SOAL LATIHAN
Ambil baris-baris item mulai dari awal item sampai baris yang memuat "Looking at the", termasuk baris itu, lalu tulis ulang tanpa perubahan sedikit pun.

Entri data hasil ekstraksi
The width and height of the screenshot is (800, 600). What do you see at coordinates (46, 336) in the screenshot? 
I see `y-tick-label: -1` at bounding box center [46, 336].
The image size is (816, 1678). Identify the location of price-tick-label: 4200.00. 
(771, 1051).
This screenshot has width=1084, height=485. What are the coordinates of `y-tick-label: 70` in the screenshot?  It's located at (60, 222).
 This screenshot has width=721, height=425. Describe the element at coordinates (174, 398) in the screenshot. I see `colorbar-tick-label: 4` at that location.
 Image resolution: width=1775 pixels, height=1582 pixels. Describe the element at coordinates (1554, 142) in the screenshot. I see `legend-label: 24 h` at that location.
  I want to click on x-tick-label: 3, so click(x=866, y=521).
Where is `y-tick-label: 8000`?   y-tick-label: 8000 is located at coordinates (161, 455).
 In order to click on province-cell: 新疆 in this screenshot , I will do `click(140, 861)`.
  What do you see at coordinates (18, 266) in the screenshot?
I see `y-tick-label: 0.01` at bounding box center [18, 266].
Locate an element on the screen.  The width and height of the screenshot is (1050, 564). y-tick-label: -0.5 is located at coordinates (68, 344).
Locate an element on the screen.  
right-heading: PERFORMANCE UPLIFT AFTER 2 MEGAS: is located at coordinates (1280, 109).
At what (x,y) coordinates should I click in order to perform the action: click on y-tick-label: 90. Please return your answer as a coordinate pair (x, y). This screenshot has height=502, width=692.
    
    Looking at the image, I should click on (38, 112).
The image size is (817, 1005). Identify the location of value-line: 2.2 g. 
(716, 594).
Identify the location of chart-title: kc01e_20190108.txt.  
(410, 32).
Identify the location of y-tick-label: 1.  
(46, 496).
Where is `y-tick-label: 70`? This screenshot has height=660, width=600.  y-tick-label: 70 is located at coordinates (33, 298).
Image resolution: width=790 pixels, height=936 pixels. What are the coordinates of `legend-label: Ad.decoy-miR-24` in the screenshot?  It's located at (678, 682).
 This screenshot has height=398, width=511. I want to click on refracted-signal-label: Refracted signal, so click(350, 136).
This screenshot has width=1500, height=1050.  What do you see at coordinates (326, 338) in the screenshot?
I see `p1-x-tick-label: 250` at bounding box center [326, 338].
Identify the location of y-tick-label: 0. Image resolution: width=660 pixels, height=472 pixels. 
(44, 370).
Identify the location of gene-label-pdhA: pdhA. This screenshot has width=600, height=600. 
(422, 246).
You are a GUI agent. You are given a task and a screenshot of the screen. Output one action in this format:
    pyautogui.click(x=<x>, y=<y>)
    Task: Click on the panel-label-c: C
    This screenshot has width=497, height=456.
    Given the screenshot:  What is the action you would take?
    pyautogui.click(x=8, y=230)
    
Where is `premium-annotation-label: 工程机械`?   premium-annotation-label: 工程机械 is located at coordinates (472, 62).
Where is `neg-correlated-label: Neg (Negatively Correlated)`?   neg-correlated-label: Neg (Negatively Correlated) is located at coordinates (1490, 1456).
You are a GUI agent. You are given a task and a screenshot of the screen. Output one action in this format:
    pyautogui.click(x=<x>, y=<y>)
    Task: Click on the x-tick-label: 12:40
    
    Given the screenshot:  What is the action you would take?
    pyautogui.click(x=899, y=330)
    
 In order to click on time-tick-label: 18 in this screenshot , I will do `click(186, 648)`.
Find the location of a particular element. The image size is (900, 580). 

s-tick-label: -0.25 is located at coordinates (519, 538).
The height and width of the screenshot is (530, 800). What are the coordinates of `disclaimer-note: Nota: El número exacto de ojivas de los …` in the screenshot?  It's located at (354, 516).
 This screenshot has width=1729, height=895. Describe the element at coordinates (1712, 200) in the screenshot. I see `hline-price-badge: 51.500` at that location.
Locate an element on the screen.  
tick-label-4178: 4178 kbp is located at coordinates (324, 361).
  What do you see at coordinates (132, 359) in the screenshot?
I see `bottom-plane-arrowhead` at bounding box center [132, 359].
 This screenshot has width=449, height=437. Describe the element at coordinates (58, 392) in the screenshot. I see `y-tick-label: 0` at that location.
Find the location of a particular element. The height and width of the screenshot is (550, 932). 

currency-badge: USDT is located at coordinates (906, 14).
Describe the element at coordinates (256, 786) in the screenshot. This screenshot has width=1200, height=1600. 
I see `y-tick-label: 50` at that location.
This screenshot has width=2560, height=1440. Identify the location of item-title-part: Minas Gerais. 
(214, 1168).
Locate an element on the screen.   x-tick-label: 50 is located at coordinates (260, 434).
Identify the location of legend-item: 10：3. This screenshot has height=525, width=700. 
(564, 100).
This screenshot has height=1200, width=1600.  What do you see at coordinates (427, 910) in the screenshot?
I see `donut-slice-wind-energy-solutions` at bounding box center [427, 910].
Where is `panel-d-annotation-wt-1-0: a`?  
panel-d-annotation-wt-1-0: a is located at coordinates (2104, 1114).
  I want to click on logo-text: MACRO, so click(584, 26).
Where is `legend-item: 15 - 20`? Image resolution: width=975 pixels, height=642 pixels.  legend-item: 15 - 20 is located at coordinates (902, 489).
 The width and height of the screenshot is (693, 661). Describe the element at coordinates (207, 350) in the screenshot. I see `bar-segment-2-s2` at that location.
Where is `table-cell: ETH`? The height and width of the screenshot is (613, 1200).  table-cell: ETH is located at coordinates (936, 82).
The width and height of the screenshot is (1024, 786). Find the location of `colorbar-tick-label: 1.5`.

JAWABAN
The width and height of the screenshot is (800, 600). What do you see at coordinates (46, 336) in the screenshot? 
I see `y-tick-label: -1` at bounding box center [46, 336].
The image size is (816, 1678). Identify the location of price-tick-label: 4200.00. 
(771, 1051).
This screenshot has width=1084, height=485. What are the coordinates of `y-tick-label: 70` in the screenshot?  It's located at (60, 222).
 This screenshot has width=721, height=425. Describe the element at coordinates (174, 398) in the screenshot. I see `colorbar-tick-label: 4` at that location.
 Image resolution: width=1775 pixels, height=1582 pixels. Describe the element at coordinates (1554, 142) in the screenshot. I see `legend-label: 24 h` at that location.
  I want to click on x-tick-label: 3, so click(x=866, y=521).
Where is `y-tick-label: 8000`?   y-tick-label: 8000 is located at coordinates (161, 455).
 In order to click on province-cell: 新疆 in this screenshot , I will do `click(140, 861)`.
  What do you see at coordinates (18, 266) in the screenshot?
I see `y-tick-label: 0.01` at bounding box center [18, 266].
Locate an element on the screen.  The width and height of the screenshot is (1050, 564). y-tick-label: -0.5 is located at coordinates (68, 344).
Locate an element on the screen.  
right-heading: PERFORMANCE UPLIFT AFTER 2 MEGAS: is located at coordinates (1280, 109).
At what (x,y) coordinates should I click in order to perform the action: click on y-tick-label: 90. Please return your answer as a coordinate pair (x, y). This screenshot has height=502, width=692.
    
    Looking at the image, I should click on (38, 112).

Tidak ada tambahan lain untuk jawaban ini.